# Best size tank for aquascaping? Under 30G



## timobxsci (Dec 7, 2010)

I'm looking for a new tank to aquascape in. I currently have a 75G which is going quite well. I'm looking for something 30 or less. Currently, I have my eyes set on a 20G long. What do you guys think, are the dimensions fit for aquascaping?

Probably iwagumi or moss jungle on a long piece of manzanita.


----------



## decoman (Nov 2, 2010)

25 long


----------



## Cottagewitch (Oct 22, 2009)

Check out the nano forum. People do amazing things with tiny tanks. I personally have a 3g JBJ picotope and am setting up a 10g right now. The 20 long would be wonderful!


----------



## Captivate05 (Feb 23, 2010)

Personally, I think 20Ls are too short from top to bottom. I personally like a boxier look. That said, I feel my 29g is a little too tall, too square. When choosing between a 20L and a 29H, I chose the 29. I like the length a 30L gives, but it's so narrow... I'm really finicky though.
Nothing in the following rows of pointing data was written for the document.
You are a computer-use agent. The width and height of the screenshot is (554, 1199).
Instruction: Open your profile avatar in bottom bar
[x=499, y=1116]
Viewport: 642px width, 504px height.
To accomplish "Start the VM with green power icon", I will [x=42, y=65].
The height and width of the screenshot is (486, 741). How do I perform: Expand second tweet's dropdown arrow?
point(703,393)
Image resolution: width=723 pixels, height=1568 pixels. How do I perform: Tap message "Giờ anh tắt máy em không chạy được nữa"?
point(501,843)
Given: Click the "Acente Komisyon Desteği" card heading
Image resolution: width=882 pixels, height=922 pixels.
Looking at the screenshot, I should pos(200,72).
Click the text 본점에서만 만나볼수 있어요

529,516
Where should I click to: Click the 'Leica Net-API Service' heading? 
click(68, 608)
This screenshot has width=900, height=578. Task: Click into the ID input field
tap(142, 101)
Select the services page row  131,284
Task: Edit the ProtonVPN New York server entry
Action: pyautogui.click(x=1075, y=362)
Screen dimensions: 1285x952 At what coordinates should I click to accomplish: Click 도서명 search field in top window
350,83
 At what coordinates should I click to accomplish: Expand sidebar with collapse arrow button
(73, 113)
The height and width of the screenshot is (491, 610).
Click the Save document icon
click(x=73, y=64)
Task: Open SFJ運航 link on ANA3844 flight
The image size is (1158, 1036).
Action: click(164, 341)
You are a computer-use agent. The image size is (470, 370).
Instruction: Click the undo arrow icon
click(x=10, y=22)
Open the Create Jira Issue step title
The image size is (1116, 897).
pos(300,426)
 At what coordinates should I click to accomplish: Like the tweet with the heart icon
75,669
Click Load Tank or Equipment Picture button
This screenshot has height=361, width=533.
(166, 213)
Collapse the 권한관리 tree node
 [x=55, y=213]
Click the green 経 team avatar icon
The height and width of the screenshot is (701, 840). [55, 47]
There's no beating a 75g's dimensions in my book, and it's hard to find something like it but smaller.


----------



## tharsis (Oct 9, 2009)

the 20 long is great IMO, the footprint is awesome. The height limits what you can do a little bit but it is really easy to get good cheap lighting on it.


----------



## lauraleellbp (Feb 3, 2008)

20l


----------



## Hilde (May 19, 2008)

My dream is to get the 40 gallon breeder tank. It is 36 3/16 x 18 1/4 x 16 15/16. 
The main difference between the 30G (36 1/4 x 12 5/8 x 16 3/4) and 40G breeder is that the 40 G breeder is 5.62 in wider.


----------